__What you will do__: Once the line containing "Caucase 2023 (60, 1145)" is found in the records below, return it and each following line exactly, up to and including the line containing "Inspiration (430, 33)", and nothing else.

[Extracted data entries]
_____

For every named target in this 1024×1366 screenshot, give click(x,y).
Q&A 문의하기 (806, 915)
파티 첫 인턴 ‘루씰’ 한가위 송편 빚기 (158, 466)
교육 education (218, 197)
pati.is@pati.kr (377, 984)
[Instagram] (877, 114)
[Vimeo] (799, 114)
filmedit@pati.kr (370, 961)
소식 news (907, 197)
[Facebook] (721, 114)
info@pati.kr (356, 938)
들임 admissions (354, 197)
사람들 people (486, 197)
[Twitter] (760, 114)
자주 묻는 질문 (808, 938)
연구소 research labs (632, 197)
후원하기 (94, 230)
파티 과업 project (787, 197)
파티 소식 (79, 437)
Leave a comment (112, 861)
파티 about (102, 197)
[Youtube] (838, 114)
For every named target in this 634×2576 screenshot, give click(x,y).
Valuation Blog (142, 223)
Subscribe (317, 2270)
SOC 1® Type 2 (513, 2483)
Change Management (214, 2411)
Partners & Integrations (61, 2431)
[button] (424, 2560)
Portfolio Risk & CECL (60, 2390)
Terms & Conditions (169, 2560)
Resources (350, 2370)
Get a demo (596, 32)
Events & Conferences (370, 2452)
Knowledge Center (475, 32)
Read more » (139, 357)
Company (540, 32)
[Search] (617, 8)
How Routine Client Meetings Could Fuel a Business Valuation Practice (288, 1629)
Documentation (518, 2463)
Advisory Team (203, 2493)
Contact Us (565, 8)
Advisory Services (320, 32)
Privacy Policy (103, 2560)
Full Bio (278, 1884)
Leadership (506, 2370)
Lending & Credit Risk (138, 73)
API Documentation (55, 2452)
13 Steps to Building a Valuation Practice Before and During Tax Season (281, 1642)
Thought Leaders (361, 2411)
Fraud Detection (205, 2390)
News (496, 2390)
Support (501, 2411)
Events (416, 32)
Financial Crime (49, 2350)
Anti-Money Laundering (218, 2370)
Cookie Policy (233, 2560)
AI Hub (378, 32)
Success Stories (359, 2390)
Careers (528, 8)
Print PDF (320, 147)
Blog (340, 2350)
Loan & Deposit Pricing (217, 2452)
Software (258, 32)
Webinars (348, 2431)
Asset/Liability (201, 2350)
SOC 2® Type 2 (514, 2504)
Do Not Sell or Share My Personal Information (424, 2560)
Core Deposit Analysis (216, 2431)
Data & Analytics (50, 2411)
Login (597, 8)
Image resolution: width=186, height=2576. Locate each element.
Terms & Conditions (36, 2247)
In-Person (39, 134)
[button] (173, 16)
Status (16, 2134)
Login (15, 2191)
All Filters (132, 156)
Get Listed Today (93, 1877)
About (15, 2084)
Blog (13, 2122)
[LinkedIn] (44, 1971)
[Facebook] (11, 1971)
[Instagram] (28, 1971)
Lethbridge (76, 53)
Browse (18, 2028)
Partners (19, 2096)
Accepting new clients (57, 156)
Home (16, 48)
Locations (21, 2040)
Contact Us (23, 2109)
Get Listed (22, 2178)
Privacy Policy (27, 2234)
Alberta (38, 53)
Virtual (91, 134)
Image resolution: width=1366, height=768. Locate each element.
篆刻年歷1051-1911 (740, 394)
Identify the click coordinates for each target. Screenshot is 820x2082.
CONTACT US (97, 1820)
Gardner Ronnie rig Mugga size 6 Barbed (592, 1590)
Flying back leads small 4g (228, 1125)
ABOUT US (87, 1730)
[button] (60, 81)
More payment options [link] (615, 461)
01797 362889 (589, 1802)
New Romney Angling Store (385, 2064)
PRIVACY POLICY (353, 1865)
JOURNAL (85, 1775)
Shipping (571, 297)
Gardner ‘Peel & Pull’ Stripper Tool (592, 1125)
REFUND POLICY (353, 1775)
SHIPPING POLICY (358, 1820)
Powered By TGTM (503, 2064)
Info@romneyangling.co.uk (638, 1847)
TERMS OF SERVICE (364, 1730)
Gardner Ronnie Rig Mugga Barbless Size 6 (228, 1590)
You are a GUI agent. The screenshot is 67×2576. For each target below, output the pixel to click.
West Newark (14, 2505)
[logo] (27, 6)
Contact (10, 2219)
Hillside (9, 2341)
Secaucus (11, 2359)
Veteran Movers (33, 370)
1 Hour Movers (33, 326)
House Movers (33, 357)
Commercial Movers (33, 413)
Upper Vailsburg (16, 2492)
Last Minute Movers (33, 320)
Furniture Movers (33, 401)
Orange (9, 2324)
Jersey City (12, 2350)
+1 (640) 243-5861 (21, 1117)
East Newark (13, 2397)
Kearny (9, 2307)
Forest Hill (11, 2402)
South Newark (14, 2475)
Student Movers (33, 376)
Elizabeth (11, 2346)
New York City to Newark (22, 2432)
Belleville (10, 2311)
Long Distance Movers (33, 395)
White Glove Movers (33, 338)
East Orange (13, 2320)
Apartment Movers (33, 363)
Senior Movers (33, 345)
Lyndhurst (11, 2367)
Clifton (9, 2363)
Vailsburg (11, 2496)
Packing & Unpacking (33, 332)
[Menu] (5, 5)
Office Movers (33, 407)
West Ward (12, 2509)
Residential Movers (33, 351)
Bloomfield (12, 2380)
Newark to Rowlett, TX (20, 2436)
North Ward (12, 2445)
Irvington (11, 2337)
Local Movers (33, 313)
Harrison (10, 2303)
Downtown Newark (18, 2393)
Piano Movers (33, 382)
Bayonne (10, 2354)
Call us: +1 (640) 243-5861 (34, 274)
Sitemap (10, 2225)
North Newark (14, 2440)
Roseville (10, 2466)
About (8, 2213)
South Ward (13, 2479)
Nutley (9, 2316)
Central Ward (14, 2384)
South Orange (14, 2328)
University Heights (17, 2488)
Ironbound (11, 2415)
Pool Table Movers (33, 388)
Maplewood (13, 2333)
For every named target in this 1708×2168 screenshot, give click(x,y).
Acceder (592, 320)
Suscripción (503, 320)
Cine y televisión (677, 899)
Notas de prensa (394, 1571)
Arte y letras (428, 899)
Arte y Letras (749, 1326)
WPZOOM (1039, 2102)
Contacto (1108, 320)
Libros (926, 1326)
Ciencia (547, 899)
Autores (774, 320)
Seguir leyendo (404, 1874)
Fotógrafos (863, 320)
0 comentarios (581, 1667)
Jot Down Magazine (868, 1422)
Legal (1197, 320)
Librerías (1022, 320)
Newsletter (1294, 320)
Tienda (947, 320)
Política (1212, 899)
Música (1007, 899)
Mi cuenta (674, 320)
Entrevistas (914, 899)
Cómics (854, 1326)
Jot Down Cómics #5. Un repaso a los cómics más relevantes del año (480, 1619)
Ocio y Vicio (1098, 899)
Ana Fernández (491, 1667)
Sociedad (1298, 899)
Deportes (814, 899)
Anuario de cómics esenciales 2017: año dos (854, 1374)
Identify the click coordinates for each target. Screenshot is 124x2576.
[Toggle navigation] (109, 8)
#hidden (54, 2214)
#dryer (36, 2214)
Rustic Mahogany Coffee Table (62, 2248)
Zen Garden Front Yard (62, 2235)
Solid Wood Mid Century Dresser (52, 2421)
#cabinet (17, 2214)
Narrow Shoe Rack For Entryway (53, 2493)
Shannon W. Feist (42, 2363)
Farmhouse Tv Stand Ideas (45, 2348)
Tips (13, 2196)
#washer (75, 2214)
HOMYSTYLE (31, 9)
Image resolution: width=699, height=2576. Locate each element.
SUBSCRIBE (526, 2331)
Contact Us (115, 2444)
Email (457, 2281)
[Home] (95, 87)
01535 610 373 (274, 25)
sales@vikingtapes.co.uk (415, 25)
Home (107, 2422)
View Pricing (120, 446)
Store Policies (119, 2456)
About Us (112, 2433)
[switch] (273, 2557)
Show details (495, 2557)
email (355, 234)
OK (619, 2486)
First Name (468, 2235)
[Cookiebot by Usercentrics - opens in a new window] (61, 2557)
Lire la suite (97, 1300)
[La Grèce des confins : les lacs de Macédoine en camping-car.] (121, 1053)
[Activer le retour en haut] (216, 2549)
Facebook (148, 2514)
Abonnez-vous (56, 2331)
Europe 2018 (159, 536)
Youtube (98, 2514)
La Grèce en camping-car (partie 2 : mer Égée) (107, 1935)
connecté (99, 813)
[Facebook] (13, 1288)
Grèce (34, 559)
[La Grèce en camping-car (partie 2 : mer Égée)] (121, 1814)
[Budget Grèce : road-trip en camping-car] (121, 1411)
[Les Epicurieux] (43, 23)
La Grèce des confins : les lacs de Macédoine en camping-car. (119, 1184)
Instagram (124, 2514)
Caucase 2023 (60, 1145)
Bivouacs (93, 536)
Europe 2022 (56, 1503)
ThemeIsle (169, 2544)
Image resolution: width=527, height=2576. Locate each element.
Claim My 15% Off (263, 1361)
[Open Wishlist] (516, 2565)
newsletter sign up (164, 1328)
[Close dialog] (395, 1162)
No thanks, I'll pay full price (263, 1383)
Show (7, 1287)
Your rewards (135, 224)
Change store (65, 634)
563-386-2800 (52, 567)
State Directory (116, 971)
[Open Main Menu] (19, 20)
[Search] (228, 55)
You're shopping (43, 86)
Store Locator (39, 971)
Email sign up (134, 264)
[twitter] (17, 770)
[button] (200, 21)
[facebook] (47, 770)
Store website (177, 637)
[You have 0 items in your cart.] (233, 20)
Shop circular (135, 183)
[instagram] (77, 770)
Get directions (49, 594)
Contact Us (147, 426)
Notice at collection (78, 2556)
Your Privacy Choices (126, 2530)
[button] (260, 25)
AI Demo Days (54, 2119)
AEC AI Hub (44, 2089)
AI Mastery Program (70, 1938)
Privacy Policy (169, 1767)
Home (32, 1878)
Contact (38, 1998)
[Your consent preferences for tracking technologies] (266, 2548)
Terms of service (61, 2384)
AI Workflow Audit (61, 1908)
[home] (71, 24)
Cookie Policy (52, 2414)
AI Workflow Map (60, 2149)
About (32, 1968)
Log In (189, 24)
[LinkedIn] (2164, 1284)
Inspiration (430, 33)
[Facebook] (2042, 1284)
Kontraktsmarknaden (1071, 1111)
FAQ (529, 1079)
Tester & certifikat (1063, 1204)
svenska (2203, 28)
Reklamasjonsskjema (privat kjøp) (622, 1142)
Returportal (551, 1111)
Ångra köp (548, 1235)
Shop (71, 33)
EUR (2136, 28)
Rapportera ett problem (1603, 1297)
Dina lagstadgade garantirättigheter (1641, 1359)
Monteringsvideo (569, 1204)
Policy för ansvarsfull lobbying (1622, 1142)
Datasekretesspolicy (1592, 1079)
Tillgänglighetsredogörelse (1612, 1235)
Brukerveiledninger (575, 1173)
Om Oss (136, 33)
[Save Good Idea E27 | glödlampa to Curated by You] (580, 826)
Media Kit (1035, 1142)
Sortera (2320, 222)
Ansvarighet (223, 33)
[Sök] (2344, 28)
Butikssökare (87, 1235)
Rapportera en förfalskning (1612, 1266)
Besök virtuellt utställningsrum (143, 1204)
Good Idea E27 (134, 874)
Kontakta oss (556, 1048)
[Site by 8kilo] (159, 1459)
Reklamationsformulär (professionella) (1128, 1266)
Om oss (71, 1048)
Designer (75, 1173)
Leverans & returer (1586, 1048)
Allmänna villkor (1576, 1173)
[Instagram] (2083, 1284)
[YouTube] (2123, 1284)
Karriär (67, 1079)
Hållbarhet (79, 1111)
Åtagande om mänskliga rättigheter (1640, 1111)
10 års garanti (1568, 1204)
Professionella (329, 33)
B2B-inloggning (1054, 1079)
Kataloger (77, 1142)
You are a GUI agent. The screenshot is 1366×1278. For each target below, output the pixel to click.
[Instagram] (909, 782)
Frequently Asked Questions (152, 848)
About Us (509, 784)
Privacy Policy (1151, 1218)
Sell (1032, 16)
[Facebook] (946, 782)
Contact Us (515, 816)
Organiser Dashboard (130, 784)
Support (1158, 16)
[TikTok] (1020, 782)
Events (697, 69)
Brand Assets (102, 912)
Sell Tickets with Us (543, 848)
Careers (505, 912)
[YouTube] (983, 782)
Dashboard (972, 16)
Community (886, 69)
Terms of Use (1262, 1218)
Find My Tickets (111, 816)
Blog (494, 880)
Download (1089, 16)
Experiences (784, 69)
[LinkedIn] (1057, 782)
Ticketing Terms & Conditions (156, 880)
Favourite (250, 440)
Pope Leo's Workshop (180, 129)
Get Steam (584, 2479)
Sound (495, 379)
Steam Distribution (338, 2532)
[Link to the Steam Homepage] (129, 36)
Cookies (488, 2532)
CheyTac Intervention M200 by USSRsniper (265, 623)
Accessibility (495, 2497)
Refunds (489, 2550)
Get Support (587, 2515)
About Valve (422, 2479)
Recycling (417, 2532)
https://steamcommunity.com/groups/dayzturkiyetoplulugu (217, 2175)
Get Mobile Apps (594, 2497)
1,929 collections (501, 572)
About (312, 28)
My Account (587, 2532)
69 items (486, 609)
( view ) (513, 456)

_____

__Exercise result__:
Caucase 2023 (60, 1145)
Bivouacs (93, 536)
Europe 2022 (56, 1503)
ThemeIsle (169, 2544)
Image resolution: width=527, height=2576. Locate each element.
Claim My 15% Off (263, 1361)
[Open Wishlist] (516, 2565)
newsletter sign up (164, 1328)
[Close dialog] (395, 1162)
No thanks, I'll pay full price (263, 1383)
Show (7, 1287)
Your rewards (135, 224)
Change store (65, 634)
563-386-2800 (52, 567)
State Directory (116, 971)
[Open Main Menu] (19, 20)
[Search] (228, 55)
You're shopping (43, 86)
Store Locator (39, 971)
Email sign up (134, 264)
[twitter] (17, 770)
[button] (200, 21)
[facebook] (47, 770)
Store website (177, 637)
[You have 0 items in your cart.] (233, 20)
Shop circular (135, 183)
[instagram] (77, 770)
Get directions (49, 594)
Contact Us (147, 426)
Notice at collection (78, 2556)
Your Privacy Choices (126, 2530)
[button] (260, 25)
AI Demo Days (54, 2119)
AEC AI Hub (44, 2089)
AI Mastery Program (70, 1938)
Privacy Policy (169, 1767)
Home (32, 1878)
Contact (38, 1998)
[Your consent preferences for tracking technologies] (266, 2548)
Terms of service (61, 2384)
AI Workflow Audit (61, 1908)
[home] (71, 24)
Cookie Policy (52, 2414)
AI Workflow Map (60, 2149)
About (32, 1968)
Log In (189, 24)
[LinkedIn] (2164, 1284)
Inspiration (430, 33)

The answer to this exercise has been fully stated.